Aaron Stone wrote:
It's not strict yet (I'll cross that bridge when we agree on where it is ;-),
it just translates the hex values to utf-8. And now, counting from 0-9 in
Western Arabic, Eastern Arabic and Amharic (thanks unicode.org/charts!)...

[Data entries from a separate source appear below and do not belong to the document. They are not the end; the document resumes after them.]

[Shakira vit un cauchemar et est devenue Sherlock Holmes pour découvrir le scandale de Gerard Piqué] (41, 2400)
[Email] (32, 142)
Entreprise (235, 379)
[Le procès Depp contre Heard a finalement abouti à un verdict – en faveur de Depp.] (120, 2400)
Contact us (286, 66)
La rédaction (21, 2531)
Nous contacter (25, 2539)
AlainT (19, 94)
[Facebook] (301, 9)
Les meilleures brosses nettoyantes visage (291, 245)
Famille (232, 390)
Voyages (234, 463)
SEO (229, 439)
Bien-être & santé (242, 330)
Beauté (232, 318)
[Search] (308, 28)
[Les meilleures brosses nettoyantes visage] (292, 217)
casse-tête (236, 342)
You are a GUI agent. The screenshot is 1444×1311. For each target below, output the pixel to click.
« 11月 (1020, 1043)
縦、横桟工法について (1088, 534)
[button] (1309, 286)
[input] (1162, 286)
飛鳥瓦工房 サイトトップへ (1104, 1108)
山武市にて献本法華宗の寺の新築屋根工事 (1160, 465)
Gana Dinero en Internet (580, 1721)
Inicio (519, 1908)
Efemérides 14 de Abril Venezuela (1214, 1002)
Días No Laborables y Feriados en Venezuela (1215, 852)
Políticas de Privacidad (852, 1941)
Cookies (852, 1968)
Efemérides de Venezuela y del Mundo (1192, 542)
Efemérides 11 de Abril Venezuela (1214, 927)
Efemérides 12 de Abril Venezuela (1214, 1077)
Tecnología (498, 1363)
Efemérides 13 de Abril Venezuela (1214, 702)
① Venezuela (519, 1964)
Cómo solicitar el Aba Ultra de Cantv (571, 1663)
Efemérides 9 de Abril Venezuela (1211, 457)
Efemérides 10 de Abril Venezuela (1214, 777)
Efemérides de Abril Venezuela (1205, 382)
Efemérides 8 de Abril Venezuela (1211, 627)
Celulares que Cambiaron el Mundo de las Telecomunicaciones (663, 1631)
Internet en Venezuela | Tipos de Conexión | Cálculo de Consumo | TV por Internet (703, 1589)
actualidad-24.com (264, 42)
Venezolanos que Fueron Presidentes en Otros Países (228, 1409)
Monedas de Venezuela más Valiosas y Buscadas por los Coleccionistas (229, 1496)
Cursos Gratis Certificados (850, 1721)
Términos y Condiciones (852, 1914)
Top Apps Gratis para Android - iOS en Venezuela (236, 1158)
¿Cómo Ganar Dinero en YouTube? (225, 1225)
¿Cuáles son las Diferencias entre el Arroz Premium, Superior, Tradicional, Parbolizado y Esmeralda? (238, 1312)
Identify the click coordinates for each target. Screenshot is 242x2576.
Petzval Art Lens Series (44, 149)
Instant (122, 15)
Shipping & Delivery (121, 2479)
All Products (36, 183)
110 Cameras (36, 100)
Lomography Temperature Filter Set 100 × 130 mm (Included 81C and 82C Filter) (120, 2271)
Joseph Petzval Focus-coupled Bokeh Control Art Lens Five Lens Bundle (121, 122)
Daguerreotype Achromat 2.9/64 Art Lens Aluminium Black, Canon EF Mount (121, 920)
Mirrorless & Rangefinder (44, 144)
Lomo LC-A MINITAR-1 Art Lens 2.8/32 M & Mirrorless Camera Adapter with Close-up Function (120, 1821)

Converting [${unicode:30 31 32 33 34 35 36 37 38 39}]
to [0123456789] length 11
Converting [${unicode:06f0 06f1 06f2 06f3 06f4 06f5 06f6 06f7 06f8 06f9}]
to [۰۱۲۳۴۵۶۷۸۹] length 21
Converting [${unicode:1369 136a 136b 136c 136d 136e 136f 1370 1371 1372}]
to [፩፪፫፬፭፮፯፰፱፲] length 31
(Are there any number systems up in the four bytes per symbol ranges?
Yes:
10A40..10A43 ; Digit # No [4] KHAROSHTHI DIGIT ONE..KHAROSHTHI DIGIT FOUR
104A0..104A9 ; Decimal # Nd [10] OSMANYA DIGIT ZERO..OSMANYA DIGIT NINE
)
If anybody would like to use my code, I'd be happy to make it available
without restriction. It's all of 100 lines, and most of the fun was
generating utf-8 by hand.
BTW, I've just implemented encoded-character myself.